%%

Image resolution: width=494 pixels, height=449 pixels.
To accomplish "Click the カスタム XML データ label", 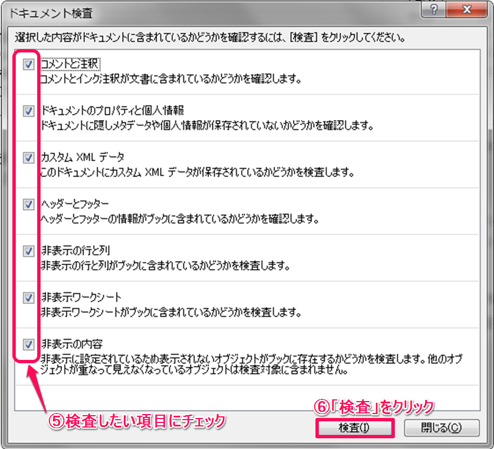I will coord(82,157).
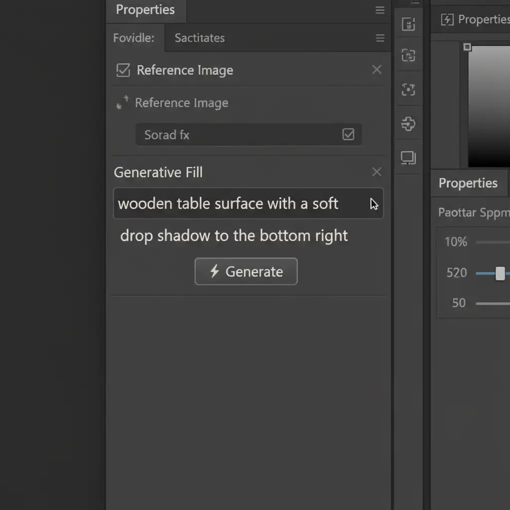
Task: Select the lower Properties tab on the right
Action: 468,183
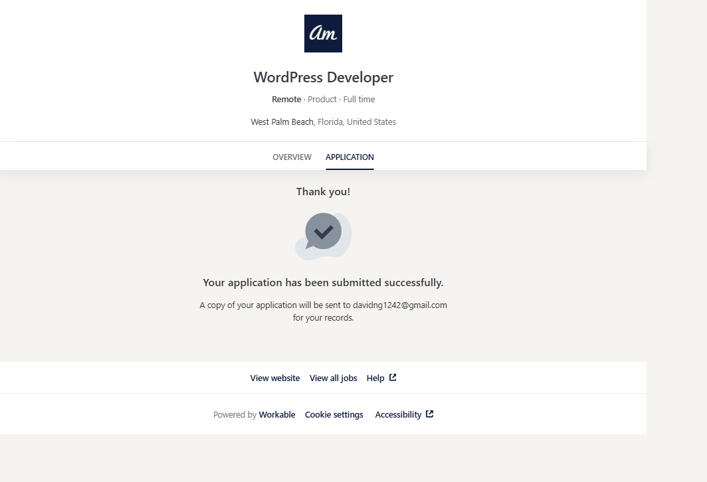
Task: Click the WordPress Developer job title
Action: [x=323, y=78]
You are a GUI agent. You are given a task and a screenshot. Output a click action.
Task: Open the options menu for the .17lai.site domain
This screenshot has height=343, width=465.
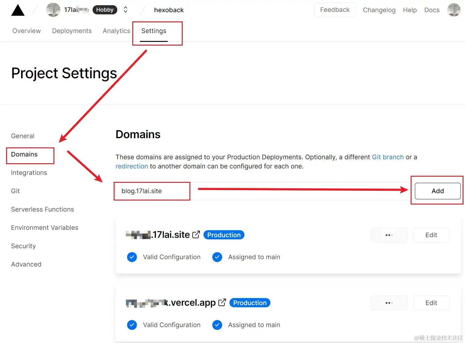click(x=389, y=235)
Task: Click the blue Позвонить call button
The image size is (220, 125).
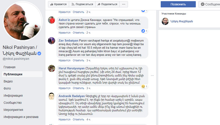Action: (x=178, y=4)
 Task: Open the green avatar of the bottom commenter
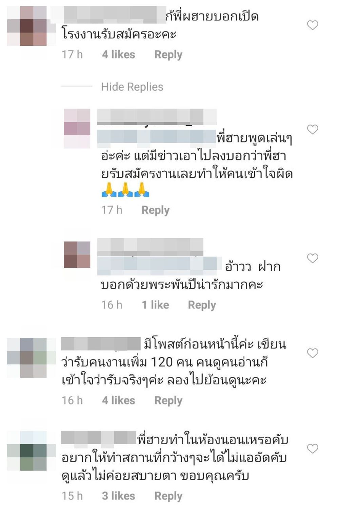pos(31,451)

%%

▸ AIM OF THE TASK: Retype, word for word, only the lines from the line with "Task: Open the options" to the final line of the listing above; the pictures do not belong in the copy.

▸ EXERCISE ANSWER:
Task: Open the options menu for the .17lai.site domain
This screenshot has height=343, width=465.
click(x=389, y=235)
Task: Click the blue Позвонить call button
The image size is (220, 125).
Action: (x=178, y=4)
 Task: Open the green avatar of the bottom commenter
pos(31,451)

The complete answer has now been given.